Friday, January 11, 2008

Colombia to Panama- Introducing Your Boatmates

This is a long story, so here's a contents page so you can skip anything boring...

Intro- Meet Your Boatmates
All the background you need (you're already looking at the page)
Day 1- Inexperience the Unknown
A motley collection of inexperienced backpackers tackle the high seas.
Day2- Life on the Moderate Seas After a night of terror, a day of the mundane.
Day3- Sacre Bleu! That Continent Came out of Nowhere
In a hilarious twist, we become shipwrecked on the coast of Panama
Day4- Life in the Village Life stranded in a Kuna Village
Day5- Legal battles Courtroom jousting with the evil captain and hilarious outbursts from the violent-est crew member
Day6- Human Playground Equipment We move villages and act as entertainment for the children
Day7- Back to Reality We catch a plane to Panama City

For God's Sake, Why Take a Boat?

Getting from South to Central America is not a journey that can be made by road. Crossing to the continents by land means an excursion through the Darien Gap, an isthmus of thick swamp and jungle that prevents the ultimate completion of the Pan American Highway. It also provides refuge for Colombian guerrillas on R&R from their civil war, in turn acting as a hunting ground for the paramilitary groups that pursue them. There are also drug traffickers to consider, alongside all manner of poisonous wildlife. The only option, other than by foot and a mish-mash of unreliable, expensive transportations (a trip guidebooks describe using a variety of alarmist language such as foolhardy, perilous and thoroughly discouraged) is by flying (cheating), or by private sailboats, which leave Cartagena at irregular intervals. The journey includes a couple of days at sea, and the boats generally stop off for a couple of days at the idyllic San Blas Islands before continuing on to the North East coast of Panama. We got ourselves on one such sailboat, paid the $300 fare, and undertook a journey that so far is the most epic story to arise out of this trip.
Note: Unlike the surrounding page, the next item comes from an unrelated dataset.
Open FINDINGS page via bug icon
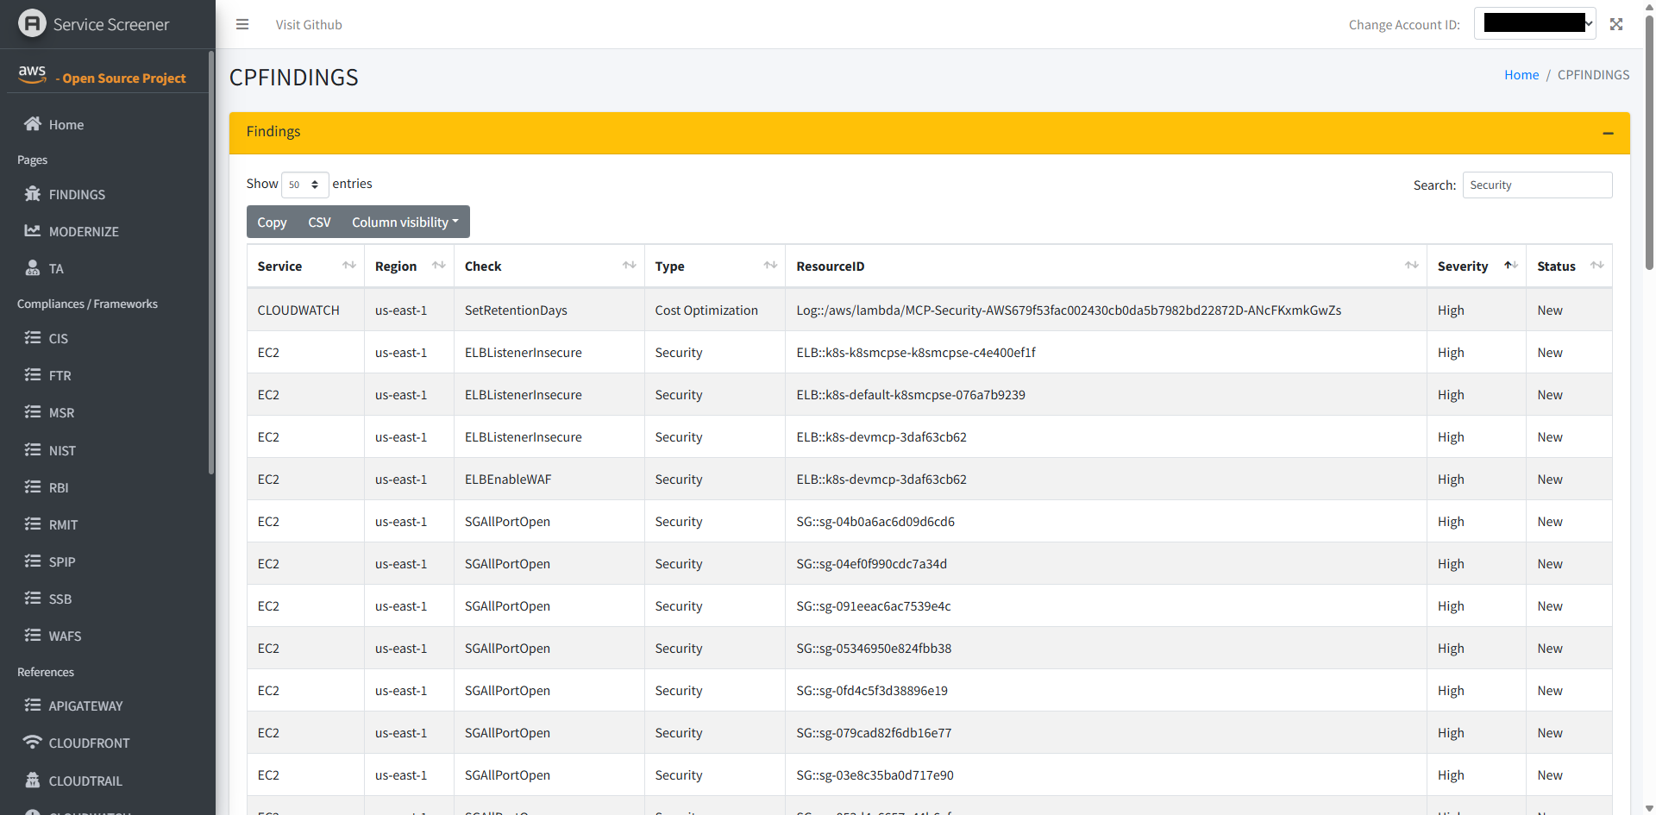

Paul and Me on one of our last nights in South America

Our group was made up of Paul and Charlotte, who we’ve been travelling with for some time now, and Angie and myself. We were sharing the tub with six other souls; a mixture of English and Americans and the captain. None of us (and I suspect this includes the captain) had any sailing experience on the high seas, save for various ocean-themed cinema, such as Pirates of the Caribbean, Master and Commander and old tapes of Captain Pugwash.

Le Capitaine

Bad Captain

The captain, who cannot be named, or explicitly described (it's a legal thing), had a head as sea-addled as they come. Both internally and externally this man’s noodle showcased the depreciatory effects of a life spent solitarily swishing about the ocean. He came from a Western European country: one that, according to cliché, produces the rudest, most arrogant, foulest tempered beret wearing men in all of modern civilisation. The remarkable thing was that once we had handed over our payment, he gradually managed to embody every one of those characteristics in the extreme (except for the beret wearing).


Put simply, J2 was a violent person who was noteworthy for his extreme lack of intelligence. His distinguished acts of stupidity and obsessive preoccupation with fighting, all accompanied by rock-star brashness, keep popping up in this story. He was a hulk of a man who apparently existed on five to seven meals of pure protein per day, supplemented by an extraordinarily displaced sense of aggressive self-confidence. The all-protein diet had bulked out his frame considerably, and his enormous muscle mass was well into the process of impinging on the area inside his skull.

The Boat

Our transport was a handbuilt, twin-masted schooner of around sixty feet. Through disjointed conversations, we learned that le Capitaine had spent eight years or so on the Ivory Coast building the vessel, and a photo album we found on the beach showed the youthful captain laying out the framework, constructing the boat, and finally slipping it into the water. It was a beautiful creation that creaked ever so slightly when under sail. We slept in the cabin, where there was room for nine small people to slumber comfortably.

With no ship's cat on board, we were unsure as to how Angie would cope without seeing a kitty for so long


All the characters in this story first met at the Club Nautico in Cartagena, the old world gateway to the riches of South America. Le Capitaine had called the meeting so that we could all get a look at the boat, discuss the details of the trip and work out if we really wanted to be doing this. The meeting was held just after sunset, which meant that the boat inspection had to be done in the dark. It was the first of an alarming series of little red flags that we should have taken notice of, but ignored. Boats didn’t leave often at this time of year, so getting aboard was a prize in itself, regardless of the cost or conditions. The dinghy to get us out to the boat only held four people or so, so each group had to send one representative to look over the boat by torchlight. One girl was a little upset when le Capitaine asked her to remove her high heels before boarding, and when he revealed that there was no air-conditioning on board, she and her boyfriend began making plans for a flight to Panama.

Which was lucky for them, and also meant there would be enough beds for all of us to sleep below deck, rather than a having to utilize hammock between the masts. We shook hands, and agreed to meet the next day with $300 each. After ten months, we were leaving South America.